* Begin Document segment *

# Back in St Joseph Bay



## fairweather (May 8, 2019)

I got a chance to go over to PSJ today and fish in the bay for the first time since the hurricane. I sure have been missing that place! I went out again with Capt. Dan Van Treese, Perfect Cast Charters. Winds were blowing pretty strong out of the south, but the water was nice and Capt. Dan really got us on the fish. We easily got a two-man limit, and released a whole lot more. Here are a few pictures.


----------



## 4HAND (May 8, 2019)

Y'all had a good day!


----------



## crappiecatchin (May 9, 2019)

Nice fish Capt Dan is the man.


----------



## Rabun (May 9, 2019)

Man that's a gator!  Thanks for the report and Glad to hear the bay is holding fish!  I'll be there in a few weeks.


----------



## dirtnap (May 9, 2019)

* End Document segment *
* Begin Data segment *

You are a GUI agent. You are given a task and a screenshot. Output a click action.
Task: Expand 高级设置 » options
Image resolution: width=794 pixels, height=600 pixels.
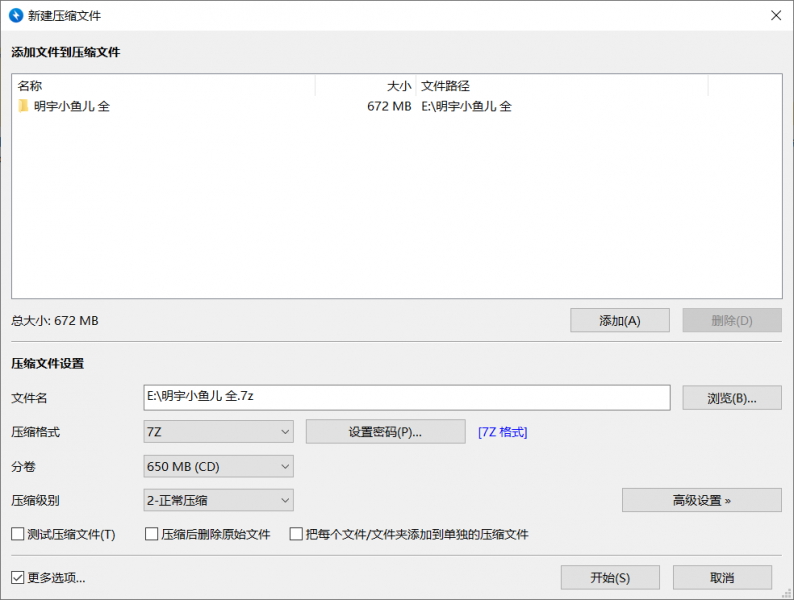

* End Data segment *

**Task list:**
1. Transcribe the St Joseph Bay thread from "# Back in St" through "4HAND (May 8, 2019)".
2. In the St Joseph Bay thread, from which direction was the wind blowing on fairweather's trip?
Rely only on the St Joseph Bay thread, not the material.

**Task-by-task solutions:**
1.
# Back in St Joseph Bay



## fairweather (May 8, 2019)

I got a chance to go over to PSJ today and fish in the bay for the first time since the hurricane. I sure have been missing that place! I went out again with Capt. Dan Van Treese, Perfect Cast Charters. Winds were blowing pretty strong out of the south, but the water was nice and Capt. Dan really got us on the fish. We easily got a two-man limit, and released a whole lot more. Here are a few pictures.


----------



## 4HAND (May 8, 2019)

2. Out of the south.